Dalam pernyataannya, Na Daehoon menegaskan bahwa dirinya sama sekali tidak pernah melakukan tindakan kekerasan seperti yang dituduhkan. Ia meminta masyarakat untuk tidak langsung mempercayai isu yang menurutnya tidak memiliki dasar kuat. Scroll ke bawah untuk simak artikel selengkapnya.
- Instagram @daehoon_na
“Fitnah, banyak fitnah, banyak yang fitnah. Kaga benar ya guys nggak usah peduli,” kata Na Daehoon yang dikutip dari Instagram @pembasmii.kehaluan pada Minggu, 11 Januari 2026.
Lebih lanjut, Na Daehoon mengaku tetap tenang menghadapi berbagai tudingan yang menyerangnya. Ia menilai ketenangan tersebut muncul karena dirinya merasa tidak pernah melakukan perbuatan yang melanggar norma maupun mencoreng harga diri.
“Aku juga santai aja karena aku nggak pernah kayak melakukan hal-hal yang malu lah makanya aku bisa berani. Kalian kan tahu aku,” ujarnya.
Bantahan tersebut memicu beragam respons dari netizen. Sejumlah warganet justru menilai keputusan pengadilan yang memberikan hak asuh anak kepada Na Daehoon menjadi salah satu alasan kuat untuk meragukan tudingan KDRT yang diarahkan kepadanya.
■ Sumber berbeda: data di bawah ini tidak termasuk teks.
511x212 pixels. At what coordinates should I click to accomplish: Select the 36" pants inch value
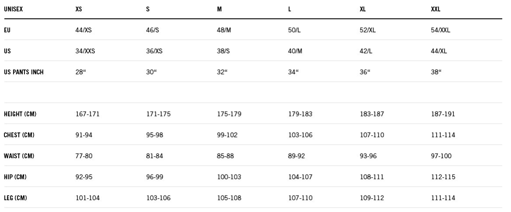pos(365,72)
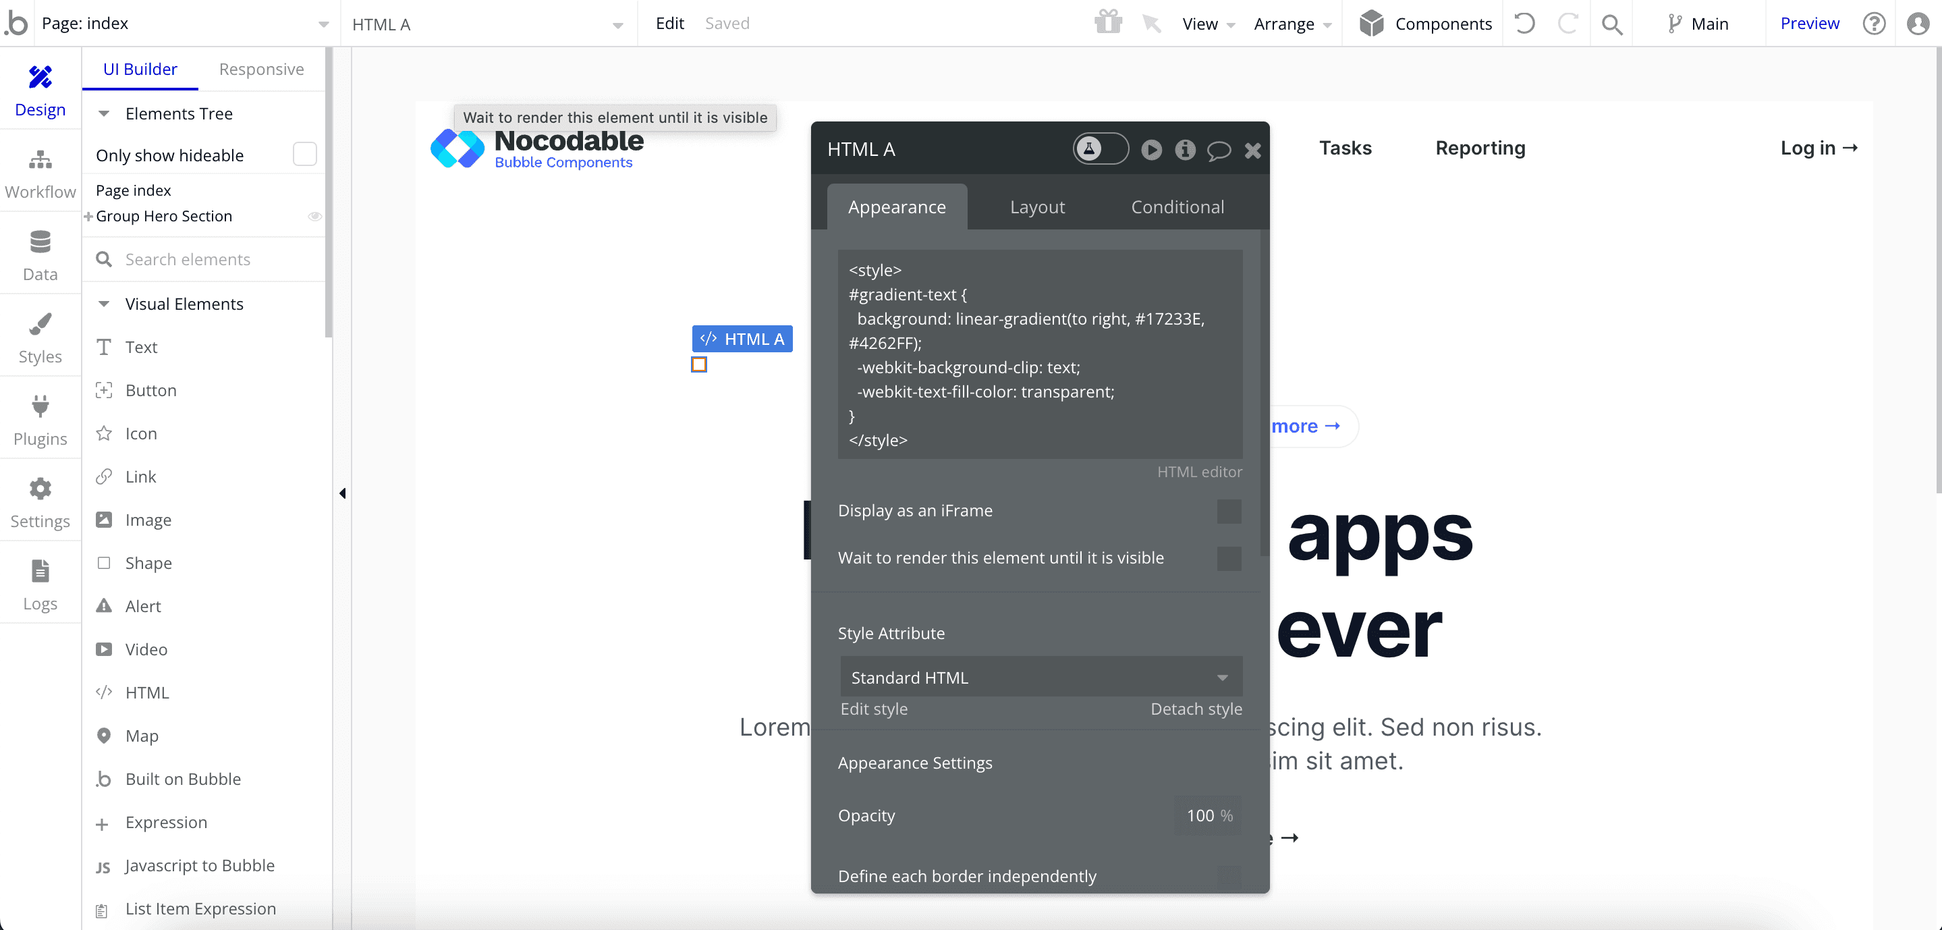Switch to the Responsive tab
1942x930 pixels.
(261, 69)
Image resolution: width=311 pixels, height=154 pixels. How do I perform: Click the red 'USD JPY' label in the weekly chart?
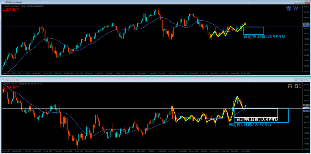(11, 10)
Mereka beranggapan, jika tuduhan tersebut benar, maka keputusan hukum kemungkinan akan berbeda.
“Kalo emg kdrt mungkin hrsnya seorang ibu bakal memperjuangkan hak asuh anak2nya, masa iya nyerahin hak asuh sama ortu yg kdrt.”
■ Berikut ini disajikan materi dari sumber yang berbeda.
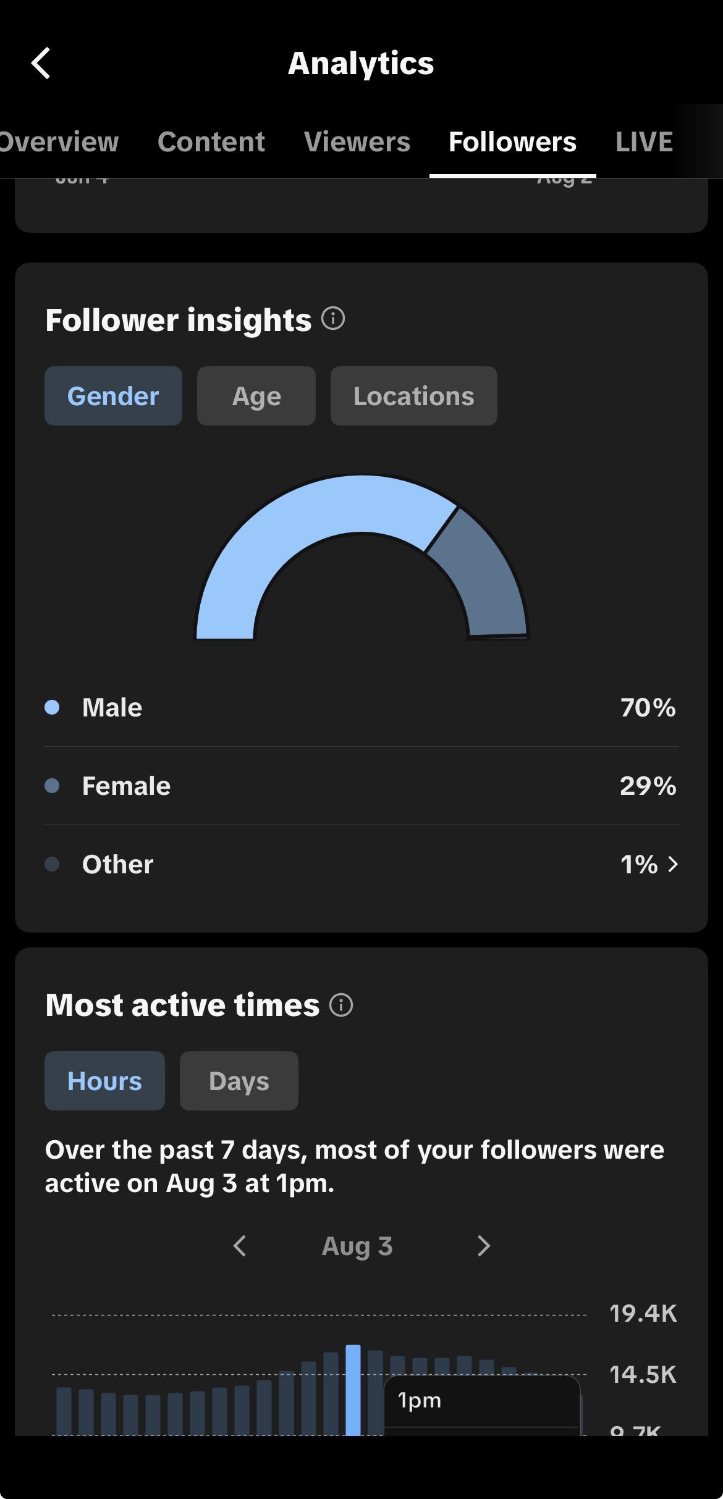Show active times by Hours
The width and height of the screenshot is (723, 1499).
point(104,1081)
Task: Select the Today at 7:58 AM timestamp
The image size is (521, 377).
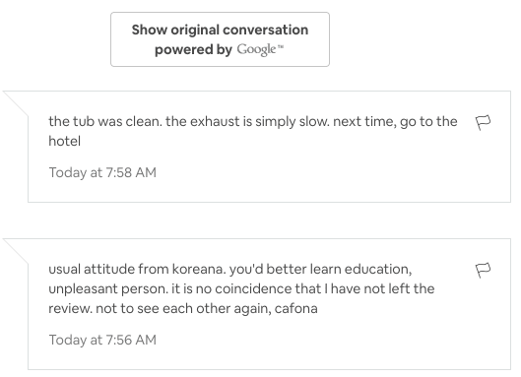Action: coord(102,172)
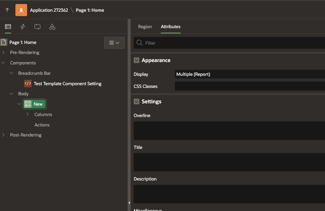Image resolution: width=325 pixels, height=211 pixels.
Task: Open the Dynamic Actions tab
Action: pos(22,27)
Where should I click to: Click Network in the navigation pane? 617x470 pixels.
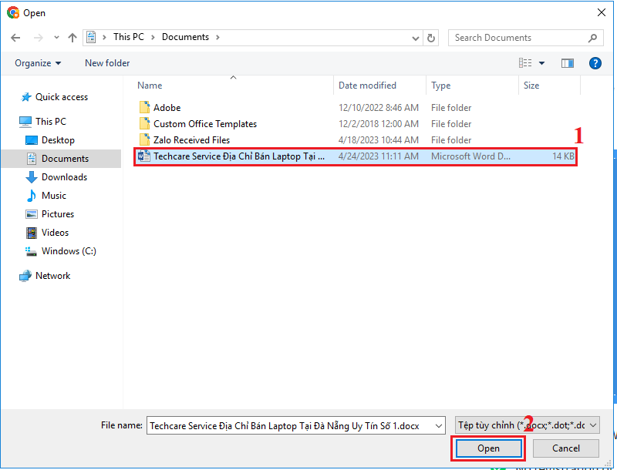click(52, 276)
“Kalo tau kdrt ngapain anak2nya gak dibawa jule itu.”
“Kalau kdrt ,anak2 pasti gag di Kabulin hakim untuk ikut ke pelaku kdrt.”
Di sisi lain, Jule sebelumnya telah menjadi perhatian publik akibat isu perselingkuhannya dengan Safrie yang viral di berbagai platform media sosial. Tekanan dan hujatan netizen disebut berdampak besar pada kondisi mentalnya hingga akhirnya ia memilih menyampaikan klarifikasi melalui pesan langsung (DM) yang kemudian menyebar luas.